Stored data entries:

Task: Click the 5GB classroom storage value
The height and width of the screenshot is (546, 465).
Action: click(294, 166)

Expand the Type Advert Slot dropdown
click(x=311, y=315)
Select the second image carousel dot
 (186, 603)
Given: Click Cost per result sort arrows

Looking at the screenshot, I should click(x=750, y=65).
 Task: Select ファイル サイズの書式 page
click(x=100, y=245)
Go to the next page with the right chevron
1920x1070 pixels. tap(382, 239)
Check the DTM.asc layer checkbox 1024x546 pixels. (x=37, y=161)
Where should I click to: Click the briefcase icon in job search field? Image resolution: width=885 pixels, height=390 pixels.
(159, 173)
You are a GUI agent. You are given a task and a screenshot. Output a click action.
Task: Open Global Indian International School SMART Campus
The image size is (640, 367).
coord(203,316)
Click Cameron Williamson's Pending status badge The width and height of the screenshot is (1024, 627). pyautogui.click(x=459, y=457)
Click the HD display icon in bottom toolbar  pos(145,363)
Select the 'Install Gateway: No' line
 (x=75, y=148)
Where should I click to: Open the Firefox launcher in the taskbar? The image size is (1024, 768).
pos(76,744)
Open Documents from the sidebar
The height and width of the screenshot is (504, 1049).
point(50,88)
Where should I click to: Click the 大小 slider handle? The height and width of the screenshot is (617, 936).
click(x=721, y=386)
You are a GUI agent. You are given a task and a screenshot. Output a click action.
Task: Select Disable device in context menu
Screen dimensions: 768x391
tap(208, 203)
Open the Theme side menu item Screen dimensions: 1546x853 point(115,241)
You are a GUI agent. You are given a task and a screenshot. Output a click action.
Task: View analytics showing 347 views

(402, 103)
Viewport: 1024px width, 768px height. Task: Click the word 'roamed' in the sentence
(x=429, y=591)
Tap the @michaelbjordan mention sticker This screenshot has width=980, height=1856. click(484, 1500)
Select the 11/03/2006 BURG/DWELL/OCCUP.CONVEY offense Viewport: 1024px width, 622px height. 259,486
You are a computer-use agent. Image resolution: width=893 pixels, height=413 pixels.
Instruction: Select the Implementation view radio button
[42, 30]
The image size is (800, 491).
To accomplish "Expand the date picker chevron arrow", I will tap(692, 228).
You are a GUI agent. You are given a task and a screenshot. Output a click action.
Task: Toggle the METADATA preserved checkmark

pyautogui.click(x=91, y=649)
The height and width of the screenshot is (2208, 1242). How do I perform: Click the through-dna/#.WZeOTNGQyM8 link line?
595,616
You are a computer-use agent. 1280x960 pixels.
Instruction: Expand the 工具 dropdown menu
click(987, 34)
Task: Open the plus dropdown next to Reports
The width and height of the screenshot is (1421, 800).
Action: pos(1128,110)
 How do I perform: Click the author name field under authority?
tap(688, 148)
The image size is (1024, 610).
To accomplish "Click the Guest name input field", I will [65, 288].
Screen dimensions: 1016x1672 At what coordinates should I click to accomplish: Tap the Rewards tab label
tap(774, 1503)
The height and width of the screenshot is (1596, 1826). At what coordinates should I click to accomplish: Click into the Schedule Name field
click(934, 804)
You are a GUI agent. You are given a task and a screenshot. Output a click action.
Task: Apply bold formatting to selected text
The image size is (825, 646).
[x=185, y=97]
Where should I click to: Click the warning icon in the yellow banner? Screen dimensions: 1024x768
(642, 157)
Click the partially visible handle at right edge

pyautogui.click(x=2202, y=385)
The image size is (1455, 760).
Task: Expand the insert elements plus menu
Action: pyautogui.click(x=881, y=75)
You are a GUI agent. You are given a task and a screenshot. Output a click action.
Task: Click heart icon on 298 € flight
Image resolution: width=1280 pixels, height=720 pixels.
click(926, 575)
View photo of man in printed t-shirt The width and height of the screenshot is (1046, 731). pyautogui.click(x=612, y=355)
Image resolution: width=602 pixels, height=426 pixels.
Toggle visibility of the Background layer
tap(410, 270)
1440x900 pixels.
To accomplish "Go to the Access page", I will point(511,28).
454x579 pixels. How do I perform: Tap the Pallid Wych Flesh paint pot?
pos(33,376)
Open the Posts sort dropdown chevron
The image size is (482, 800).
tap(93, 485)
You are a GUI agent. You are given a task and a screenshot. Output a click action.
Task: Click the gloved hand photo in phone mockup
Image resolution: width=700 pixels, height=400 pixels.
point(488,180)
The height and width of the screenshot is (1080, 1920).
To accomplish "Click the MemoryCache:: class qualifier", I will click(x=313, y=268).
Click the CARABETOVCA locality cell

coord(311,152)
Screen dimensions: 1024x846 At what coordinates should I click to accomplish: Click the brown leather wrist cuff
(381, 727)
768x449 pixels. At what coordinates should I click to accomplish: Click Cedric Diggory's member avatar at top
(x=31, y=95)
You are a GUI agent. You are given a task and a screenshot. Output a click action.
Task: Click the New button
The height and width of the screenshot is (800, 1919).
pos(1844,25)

Assignment -
Every line above that holds the string "photo" counts once. State how many such lines there are, as a number alone.

Solution to this exercise -
2